L’identification de PPS109 a été effectuée par le fractionnement successif d’extraits d'ovocytes supplémentés avec PKI par quatre étapes de chromatographie FPLC reposant sur des critères de charge, d’hydrophobicité et de masse moléculaire. A chaque étape, l’activité de PPS109 a été mesurée dans chaque fraction et les phosphatases détectées par western blot. De plus, chaque fraction possédant une activité PPS109 a été soumise à un séquençage par spectrométrie de masse afin d’identifier toutes les phosphatases présentes dans la fraction. Ce protocole de purification a été réalisé 4 fois. Par western blot et spectrométrie de masse, nous avons établi que deux isoformes de PP2A sont capables de déphosphoryler la S109 d'Arpp19 : PP2A-B55a/d et PP2A-B56. Il est à noter que les fractions comportant l'activité PPS109 contiennent systématiquement PP2A-B55a/d mais pas toujours PP2A-B56. PP2A-B55a/d est donc capable de déphosphoryler Arpp19 sur la S109 indépendamment de PP2A-B56.

b) Validation de l’identité de PPS109 in vitro et in vivo

L’identité de PPS109 a ensuite été validée dans les extraits de prophase déplétés soit pour toutes les isoformes de PP2A à l’aide de billes couplées à la microcystine, soit spécifiquement pour PP2A-B55a/d en utilisant des billes couplées à son inhibiteur, Arpp19 thiophosphorylée sur la S67 (Dupré et al., 2013; Gharbi-Ayachi et al., 2010). L’activité PPS109 a ensuite été déterminée après addition ou non de PKI dans les extraits ainsi déplétés. La déplétion de toutes les isoformes de PP2A supprime totalement l’activité de déphosphorylation

d’Arpp19 dans les extraits. La déplétion de PP2A-B55d abolit partiellement l’activité de PPS109. Ce résultat suggère que PP2A-B55a/d et PP2A-B56 contribuent à la déphosphorylation de la S109 d’Arpp19 dans les extraits ovocytaires, en accord avec les résultats d'isolement par chromatographie de PPS109. Par ailleurs, la seule déplétion de PP2A-B55d augmente le niveau de phosphorylation d’Arpp19 sur la S109 dans les extraits de prophase où PKA est active, montrant que cette isoforme assume une forte proportion de l'activité PPS109 et que PKA s'oppose à son action.
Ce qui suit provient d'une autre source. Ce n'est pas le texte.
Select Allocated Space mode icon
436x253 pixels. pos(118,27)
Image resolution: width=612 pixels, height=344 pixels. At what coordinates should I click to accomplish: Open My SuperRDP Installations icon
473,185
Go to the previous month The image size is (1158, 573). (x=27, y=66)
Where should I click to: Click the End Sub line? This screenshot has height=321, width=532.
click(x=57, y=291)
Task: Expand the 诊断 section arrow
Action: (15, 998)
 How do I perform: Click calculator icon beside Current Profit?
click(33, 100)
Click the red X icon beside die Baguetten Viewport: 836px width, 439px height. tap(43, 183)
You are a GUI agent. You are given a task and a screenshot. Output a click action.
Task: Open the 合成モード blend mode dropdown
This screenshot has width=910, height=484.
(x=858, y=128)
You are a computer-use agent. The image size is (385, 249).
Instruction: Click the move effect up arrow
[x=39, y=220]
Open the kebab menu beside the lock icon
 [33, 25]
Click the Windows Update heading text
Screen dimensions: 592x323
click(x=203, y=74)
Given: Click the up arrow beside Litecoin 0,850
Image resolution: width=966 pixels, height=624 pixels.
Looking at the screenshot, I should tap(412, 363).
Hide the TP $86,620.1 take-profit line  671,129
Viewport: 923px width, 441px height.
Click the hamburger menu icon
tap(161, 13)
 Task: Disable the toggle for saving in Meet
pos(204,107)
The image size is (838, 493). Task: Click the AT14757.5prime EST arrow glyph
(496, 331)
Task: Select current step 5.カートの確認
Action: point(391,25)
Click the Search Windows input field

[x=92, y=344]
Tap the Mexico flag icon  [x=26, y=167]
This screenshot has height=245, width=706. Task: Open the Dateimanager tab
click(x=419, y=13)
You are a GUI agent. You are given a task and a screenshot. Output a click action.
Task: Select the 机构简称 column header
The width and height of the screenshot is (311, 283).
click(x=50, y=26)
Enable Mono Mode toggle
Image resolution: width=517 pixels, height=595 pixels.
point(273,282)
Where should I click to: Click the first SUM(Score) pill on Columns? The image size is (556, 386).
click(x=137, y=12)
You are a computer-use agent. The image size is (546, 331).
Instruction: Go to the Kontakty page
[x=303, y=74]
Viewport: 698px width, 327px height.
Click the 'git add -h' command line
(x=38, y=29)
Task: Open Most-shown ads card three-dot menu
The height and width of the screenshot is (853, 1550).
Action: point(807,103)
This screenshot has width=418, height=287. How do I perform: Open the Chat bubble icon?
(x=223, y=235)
J'ai ensuite inhibé PP2A-B55a/d in vivo en injectant les ovocytes avec la protéine Arpp19-thiophosphorylée sur la S67 mais non phosphorylable sur la S109 (mutation S109A) (Arpp19-S109A-thioS67). Les ovocytes ont alors été stimulés ou non par la progestérone. Dans les ovocytes contrôles, Arpp19 endogène est déphosphorylée dans les 30 à 60 minutes après la stimulation hormonale, comme attendu (Dupré et al., 2014). L’injection d’Arpp19-S109A-thioS67 induit la reprise de méiose indépendamment de la stimulation hormonale, indiquant que la protéine a bien inhibé PP2A-B55a/d (Dupré et al., 2013). En réponse à la progestérone, cette inhibition de PP2A-B55a/d bloque la déphosphorylation d’Arpp19 endogène sur la S109. PP2A-B55a/d apparaît donc comme la phosphatase responsable de la déphosphorylation d’Arpp19 sur la S109 lors de la reprise de la méiose dans l’ovocyte de xénope.